*WORK TO COMPLETE*:
In the records that follow, locate every line with "will" and extract it.

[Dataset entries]
*****

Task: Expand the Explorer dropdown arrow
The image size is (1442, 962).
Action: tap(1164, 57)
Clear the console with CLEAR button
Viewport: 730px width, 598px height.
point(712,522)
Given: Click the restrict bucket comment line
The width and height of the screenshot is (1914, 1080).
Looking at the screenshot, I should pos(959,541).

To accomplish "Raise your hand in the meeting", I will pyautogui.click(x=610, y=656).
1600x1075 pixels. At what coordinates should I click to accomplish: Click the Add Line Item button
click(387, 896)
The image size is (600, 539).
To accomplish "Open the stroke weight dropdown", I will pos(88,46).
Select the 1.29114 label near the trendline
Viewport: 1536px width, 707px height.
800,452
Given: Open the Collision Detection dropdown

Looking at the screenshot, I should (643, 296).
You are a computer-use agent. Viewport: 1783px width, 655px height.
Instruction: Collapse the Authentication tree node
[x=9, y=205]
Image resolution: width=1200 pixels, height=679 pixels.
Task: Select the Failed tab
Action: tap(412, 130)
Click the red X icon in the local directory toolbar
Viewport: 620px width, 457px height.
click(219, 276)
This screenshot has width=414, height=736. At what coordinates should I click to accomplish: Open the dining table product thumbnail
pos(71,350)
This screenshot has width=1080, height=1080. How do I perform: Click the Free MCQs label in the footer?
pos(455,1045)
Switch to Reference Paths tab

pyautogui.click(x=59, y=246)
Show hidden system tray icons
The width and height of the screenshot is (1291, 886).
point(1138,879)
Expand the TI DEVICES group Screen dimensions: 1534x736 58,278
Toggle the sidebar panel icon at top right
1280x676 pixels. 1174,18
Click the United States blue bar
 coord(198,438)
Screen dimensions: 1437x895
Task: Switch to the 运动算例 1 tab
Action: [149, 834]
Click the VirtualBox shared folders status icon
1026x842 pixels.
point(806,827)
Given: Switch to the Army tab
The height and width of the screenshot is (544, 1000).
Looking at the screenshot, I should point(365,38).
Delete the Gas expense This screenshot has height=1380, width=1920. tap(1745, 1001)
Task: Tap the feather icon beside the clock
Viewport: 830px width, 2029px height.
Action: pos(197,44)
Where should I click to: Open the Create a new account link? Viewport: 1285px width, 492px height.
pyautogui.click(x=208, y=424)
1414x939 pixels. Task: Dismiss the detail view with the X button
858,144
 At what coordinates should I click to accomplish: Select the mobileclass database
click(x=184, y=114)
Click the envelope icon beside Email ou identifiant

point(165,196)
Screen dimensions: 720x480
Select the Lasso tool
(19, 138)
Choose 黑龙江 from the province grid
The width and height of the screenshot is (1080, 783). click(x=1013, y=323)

*****

*SOLUTION FOR THIS EXERCISE*:
To accomplish "Raise your hand in the meeting", I will pyautogui.click(x=610, y=656).
To accomplish "Open the stroke weight dropdown", I will pos(88,46).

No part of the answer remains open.